- EXERCISE AIM -
Here the whole listing must be retyped exactly, with no line omitted.

- DATA FOR ANALYSIS -
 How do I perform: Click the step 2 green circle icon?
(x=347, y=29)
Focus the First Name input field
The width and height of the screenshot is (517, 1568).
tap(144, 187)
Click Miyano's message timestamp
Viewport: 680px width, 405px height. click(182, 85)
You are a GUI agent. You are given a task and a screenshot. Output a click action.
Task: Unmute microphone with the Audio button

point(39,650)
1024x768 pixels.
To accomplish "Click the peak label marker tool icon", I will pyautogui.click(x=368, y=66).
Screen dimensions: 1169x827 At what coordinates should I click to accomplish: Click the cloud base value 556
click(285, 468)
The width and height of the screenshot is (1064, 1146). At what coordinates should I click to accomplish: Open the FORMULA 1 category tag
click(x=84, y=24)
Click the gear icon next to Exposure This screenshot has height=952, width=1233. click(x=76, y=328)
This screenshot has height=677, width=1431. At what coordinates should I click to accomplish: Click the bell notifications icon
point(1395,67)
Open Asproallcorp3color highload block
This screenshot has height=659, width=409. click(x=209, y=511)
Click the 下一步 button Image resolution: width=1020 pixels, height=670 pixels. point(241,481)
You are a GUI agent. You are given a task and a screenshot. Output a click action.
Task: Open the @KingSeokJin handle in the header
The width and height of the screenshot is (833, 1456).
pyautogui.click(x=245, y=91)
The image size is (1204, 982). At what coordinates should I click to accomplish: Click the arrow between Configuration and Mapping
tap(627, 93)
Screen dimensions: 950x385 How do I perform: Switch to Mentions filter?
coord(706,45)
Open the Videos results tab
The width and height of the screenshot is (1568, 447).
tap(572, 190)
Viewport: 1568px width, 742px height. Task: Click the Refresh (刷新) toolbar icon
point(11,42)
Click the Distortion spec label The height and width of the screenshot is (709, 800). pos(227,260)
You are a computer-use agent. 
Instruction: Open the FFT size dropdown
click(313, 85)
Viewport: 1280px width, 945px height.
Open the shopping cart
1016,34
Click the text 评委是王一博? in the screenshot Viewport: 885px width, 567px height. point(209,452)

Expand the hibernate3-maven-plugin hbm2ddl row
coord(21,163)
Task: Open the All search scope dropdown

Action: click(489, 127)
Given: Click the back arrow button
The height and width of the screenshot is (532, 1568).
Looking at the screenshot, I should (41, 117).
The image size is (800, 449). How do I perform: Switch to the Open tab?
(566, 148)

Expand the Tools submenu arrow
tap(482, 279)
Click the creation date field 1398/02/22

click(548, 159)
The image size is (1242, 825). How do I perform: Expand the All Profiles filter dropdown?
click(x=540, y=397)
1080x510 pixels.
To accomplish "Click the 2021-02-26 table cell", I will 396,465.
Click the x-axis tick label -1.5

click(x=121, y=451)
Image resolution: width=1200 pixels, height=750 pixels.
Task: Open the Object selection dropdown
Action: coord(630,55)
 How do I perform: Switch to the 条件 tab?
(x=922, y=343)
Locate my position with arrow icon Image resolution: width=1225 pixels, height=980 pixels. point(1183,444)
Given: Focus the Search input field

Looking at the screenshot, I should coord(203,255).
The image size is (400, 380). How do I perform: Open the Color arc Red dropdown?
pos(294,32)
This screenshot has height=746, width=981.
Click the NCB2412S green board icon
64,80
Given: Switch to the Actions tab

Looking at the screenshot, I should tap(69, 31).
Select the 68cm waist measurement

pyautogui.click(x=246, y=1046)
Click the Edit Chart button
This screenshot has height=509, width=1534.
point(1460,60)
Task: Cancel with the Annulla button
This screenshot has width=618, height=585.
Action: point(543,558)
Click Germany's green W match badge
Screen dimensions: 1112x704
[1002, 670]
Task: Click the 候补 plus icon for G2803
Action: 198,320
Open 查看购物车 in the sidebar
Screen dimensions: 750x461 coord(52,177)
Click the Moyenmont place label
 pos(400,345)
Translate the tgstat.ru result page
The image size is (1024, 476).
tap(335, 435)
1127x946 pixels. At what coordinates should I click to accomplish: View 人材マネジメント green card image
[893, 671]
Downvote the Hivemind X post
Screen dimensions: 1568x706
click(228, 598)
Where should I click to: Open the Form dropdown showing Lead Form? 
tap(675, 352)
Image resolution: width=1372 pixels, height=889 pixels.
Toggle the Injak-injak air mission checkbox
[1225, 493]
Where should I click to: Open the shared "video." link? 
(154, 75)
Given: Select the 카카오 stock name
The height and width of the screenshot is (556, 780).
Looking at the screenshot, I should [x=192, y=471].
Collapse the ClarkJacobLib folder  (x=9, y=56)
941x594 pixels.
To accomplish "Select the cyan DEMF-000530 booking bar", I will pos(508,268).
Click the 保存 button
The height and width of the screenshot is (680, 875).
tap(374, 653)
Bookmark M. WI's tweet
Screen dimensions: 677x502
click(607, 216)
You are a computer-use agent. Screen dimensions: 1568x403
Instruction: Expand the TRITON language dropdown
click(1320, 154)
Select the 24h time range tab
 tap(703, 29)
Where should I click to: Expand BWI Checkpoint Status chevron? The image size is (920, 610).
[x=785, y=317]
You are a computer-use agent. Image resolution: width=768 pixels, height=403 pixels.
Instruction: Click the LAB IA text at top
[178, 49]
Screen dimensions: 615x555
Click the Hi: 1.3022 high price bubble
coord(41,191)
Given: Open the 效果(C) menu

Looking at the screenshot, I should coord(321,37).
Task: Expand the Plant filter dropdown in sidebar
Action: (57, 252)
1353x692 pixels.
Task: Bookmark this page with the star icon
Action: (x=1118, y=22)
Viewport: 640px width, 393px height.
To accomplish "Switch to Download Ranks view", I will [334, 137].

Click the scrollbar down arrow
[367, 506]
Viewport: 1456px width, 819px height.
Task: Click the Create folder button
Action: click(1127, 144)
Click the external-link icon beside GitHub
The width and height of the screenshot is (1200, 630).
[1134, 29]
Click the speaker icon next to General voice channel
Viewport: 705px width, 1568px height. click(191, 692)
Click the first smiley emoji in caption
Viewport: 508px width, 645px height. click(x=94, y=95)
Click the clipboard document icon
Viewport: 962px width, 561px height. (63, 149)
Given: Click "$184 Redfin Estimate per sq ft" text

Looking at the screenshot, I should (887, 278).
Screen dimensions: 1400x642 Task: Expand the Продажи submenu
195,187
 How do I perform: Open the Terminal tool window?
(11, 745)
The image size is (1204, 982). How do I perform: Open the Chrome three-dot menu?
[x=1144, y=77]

- EXERCISE RESULT -
 How do I perform: Click the step 2 green circle icon?
(x=347, y=29)
Focus the First Name input field
The width and height of the screenshot is (517, 1568).
tap(144, 187)
Click Miyano's message timestamp
Viewport: 680px width, 405px height. click(182, 85)
You are a GUI agent. You are given a task and a screenshot. Output a click action.
Task: Unmute microphone with the Audio button

point(39,650)
1024x768 pixels.
To accomplish "Click the peak label marker tool icon", I will pyautogui.click(x=368, y=66).
Screen dimensions: 1169x827 At what coordinates should I click to accomplish: Click the cloud base value 556
click(285, 468)
The width and height of the screenshot is (1064, 1146). At what coordinates should I click to accomplish: Open the FORMULA 1 category tag
click(x=84, y=24)
Click the gear icon next to Exposure This screenshot has height=952, width=1233. click(x=76, y=328)
This screenshot has height=677, width=1431. At what coordinates should I click to accomplish: Click the bell notifications icon
point(1395,67)
Open Asproallcorp3color highload block
This screenshot has height=659, width=409. click(x=209, y=511)
Click the 下一步 button Image resolution: width=1020 pixels, height=670 pixels. point(241,481)
You are a GUI agent. You are given a task and a screenshot. Output a click action.
Task: Open the @KingSeokJin handle in the header
The width and height of the screenshot is (833, 1456).
pyautogui.click(x=245, y=91)
The image size is (1204, 982). At what coordinates should I click to accomplish: Click the arrow between Configuration and Mapping
tap(627, 93)
Screen dimensions: 950x385 How do I perform: Switch to Mentions filter?
coord(706,45)
Open the Videos results tab
The width and height of the screenshot is (1568, 447).
tap(572, 190)
Viewport: 1568px width, 742px height. Task: Click the Refresh (刷新) toolbar icon
point(11,42)
Click the Distortion spec label The height and width of the screenshot is (709, 800). pos(227,260)
You are a computer-use agent. 
Instruction: Open the FFT size dropdown
click(313, 85)
Viewport: 1280px width, 945px height.
Open the shopping cart
1016,34
Click the text 评委是王一博? in the screenshot Viewport: 885px width, 567px height. point(209,452)

Expand the hibernate3-maven-plugin hbm2ddl row
coord(21,163)
Task: Open the All search scope dropdown

Action: click(489, 127)
Given: Click the back arrow button
The height and width of the screenshot is (532, 1568).
Looking at the screenshot, I should (41, 117).
The image size is (800, 449). How do I perform: Switch to the Open tab?
(566, 148)

Expand the Tools submenu arrow
tap(482, 279)
Click the creation date field 1398/02/22

click(548, 159)
The image size is (1242, 825). How do I perform: Expand the All Profiles filter dropdown?
click(x=540, y=397)
1080x510 pixels.
To accomplish "Click the 2021-02-26 table cell", I will 396,465.
Click the x-axis tick label -1.5

click(x=121, y=451)
Image resolution: width=1200 pixels, height=750 pixels.
Task: Open the Object selection dropdown
Action: coord(630,55)
 How do I perform: Switch to the 条件 tab?
(x=922, y=343)
Locate my position with arrow icon Image resolution: width=1225 pixels, height=980 pixels. point(1183,444)
Given: Focus the Search input field

Looking at the screenshot, I should coord(203,255).
The image size is (400, 380). How do I perform: Open the Color arc Red dropdown?
pos(294,32)
This screenshot has height=746, width=981.
Click the NCB2412S green board icon
64,80
Given: Switch to the Actions tab

Looking at the screenshot, I should tap(69, 31).
Select the 68cm waist measurement

pyautogui.click(x=246, y=1046)
Click the Edit Chart button
This screenshot has height=509, width=1534.
point(1460,60)
Task: Cancel with the Annulla button
This screenshot has width=618, height=585.
Action: point(543,558)
Click Germany's green W match badge
Screen dimensions: 1112x704
[1002, 670]
Task: Click the 候补 plus icon for G2803
Action: 198,320
Open 查看购物车 in the sidebar
Screen dimensions: 750x461 coord(52,177)
Click the Moyenmont place label
 pos(400,345)
Translate the tgstat.ru result page
The image size is (1024, 476).
tap(335, 435)
1127x946 pixels. At what coordinates should I click to accomplish: View 人材マネジメント green card image
[893, 671]
Downvote the Hivemind X post
Screen dimensions: 1568x706
click(228, 598)
Where should I click to: Open the Form dropdown showing Lead Form? 
tap(675, 352)
Image resolution: width=1372 pixels, height=889 pixels.
Toggle the Injak-injak air mission checkbox
[1225, 493]
Where should I click to: Open the shared "video." link? 
(154, 75)
Given: Select the 카카오 stock name
The height and width of the screenshot is (556, 780).
Looking at the screenshot, I should [x=192, y=471].
Collapse the ClarkJacobLib folder  (x=9, y=56)
941x594 pixels.
To accomplish "Select the cyan DEMF-000530 booking bar", I will pos(508,268).
Click the 保存 button
The height and width of the screenshot is (680, 875).
tap(374, 653)
Bookmark M. WI's tweet
Screen dimensions: 677x502
click(607, 216)
You are a computer-use agent. Screen dimensions: 1568x403
Instruction: Expand the TRITON language dropdown
click(1320, 154)
Select the 24h time range tab
 tap(703, 29)
Where should I click to: Expand BWI Checkpoint Status chevron? The image size is (920, 610).
[x=785, y=317]
You are a computer-use agent. Image resolution: width=768 pixels, height=403 pixels.
Instruction: Click the LAB IA text at top
[178, 49]
Screen dimensions: 615x555
Click the Hi: 1.3022 high price bubble
coord(41,191)
Given: Open the 效果(C) menu

Looking at the screenshot, I should coord(321,37).
Task: Expand the Plant filter dropdown in sidebar
Action: (57, 252)
1353x692 pixels.
Task: Bookmark this page with the star icon
Action: (x=1118, y=22)
Viewport: 640px width, 393px height.
To accomplish "Switch to Download Ranks view", I will [334, 137].

Click the scrollbar down arrow
[367, 506]
Viewport: 1456px width, 819px height.
Task: Click the Create folder button
Action: click(1127, 144)
Click the external-link icon beside GitHub
The width and height of the screenshot is (1200, 630).
[1134, 29]
Click the speaker icon next to General voice channel
Viewport: 705px width, 1568px height. click(191, 692)
Click the first smiley emoji in caption
Viewport: 508px width, 645px height. click(x=94, y=95)
Click the clipboard document icon
Viewport: 962px width, 561px height. (63, 149)
Given: Click "$184 Redfin Estimate per sq ft" text

Looking at the screenshot, I should (887, 278).
Screen dimensions: 1400x642 Task: Expand the Продажи submenu
195,187
 How do I perform: Open the Terminal tool window?
(11, 745)
The image size is (1204, 982). How do I perform: Open the Chrome three-dot menu?
[x=1144, y=77]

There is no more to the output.